EXERCISE REQUIREMENTS -
Nothing but the lines from the one including "This screenshot has height=905, width=1142." through the last line of the entries, restated exactly, should appear in the answer; omit the pictures.

______

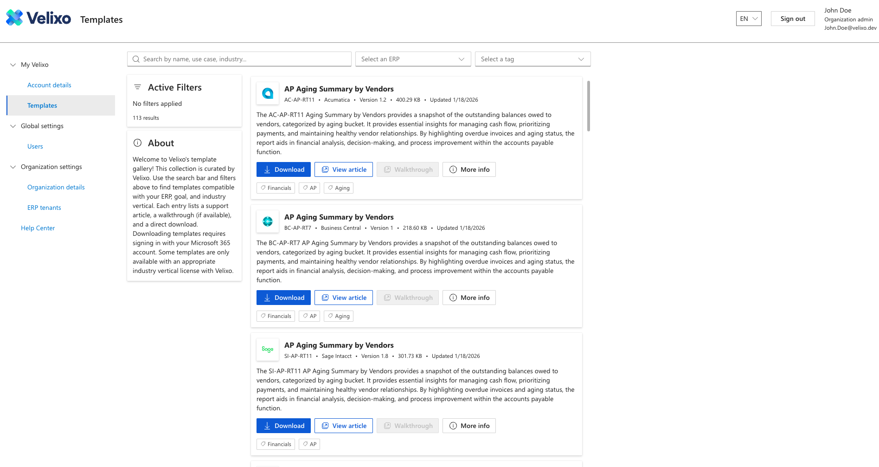The width and height of the screenshot is (879, 467).
Task: Open Help Center link
Action: point(38,228)
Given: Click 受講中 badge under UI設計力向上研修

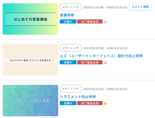Looking at the screenshot, I should (68, 63).
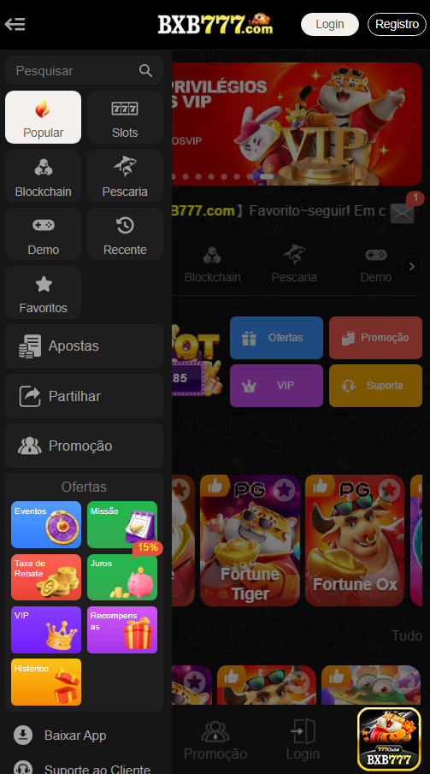The width and height of the screenshot is (430, 774).
Task: Expand category tabs with right chevron
Action: click(x=412, y=267)
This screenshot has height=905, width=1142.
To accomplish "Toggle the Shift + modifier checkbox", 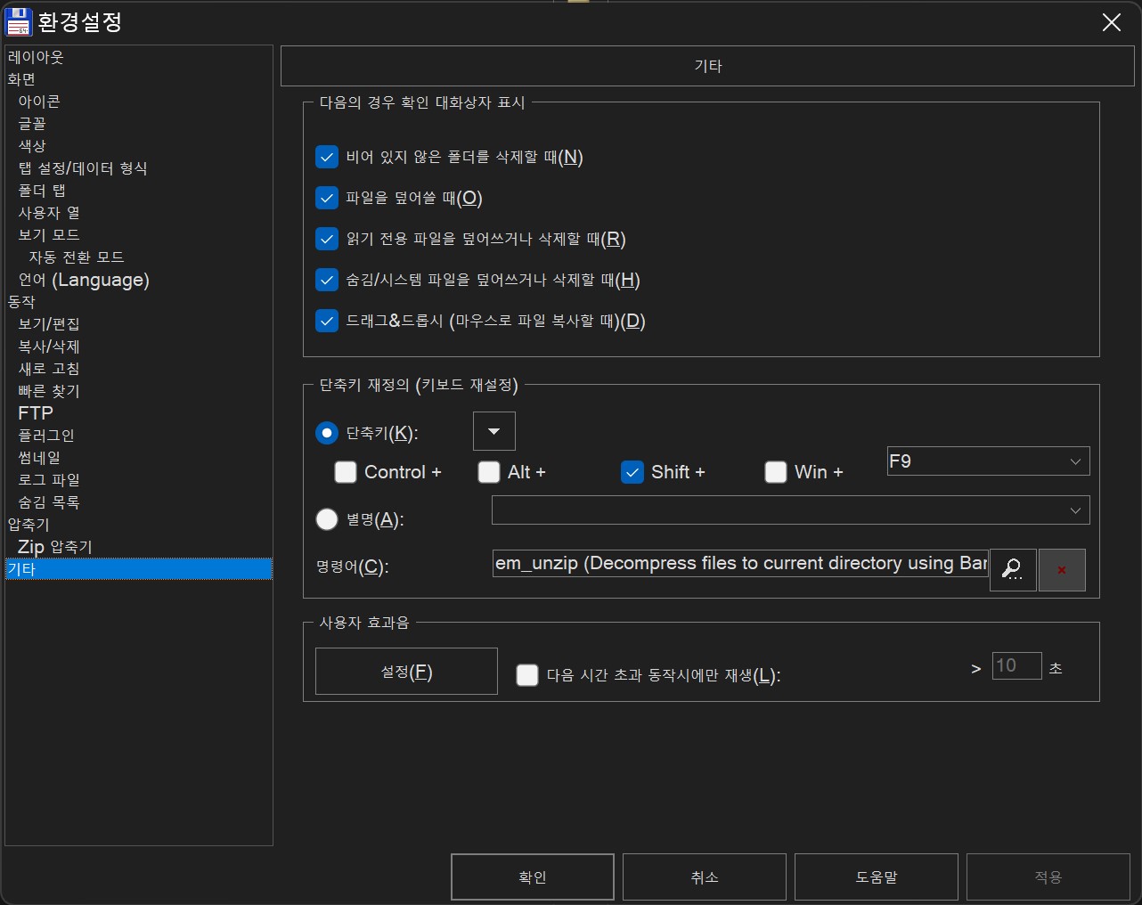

______

RESPONSE TO THE TASK -
This screenshot has height=905, width=1142.
To accomplish "Toggle the Shift + modifier checkbox", 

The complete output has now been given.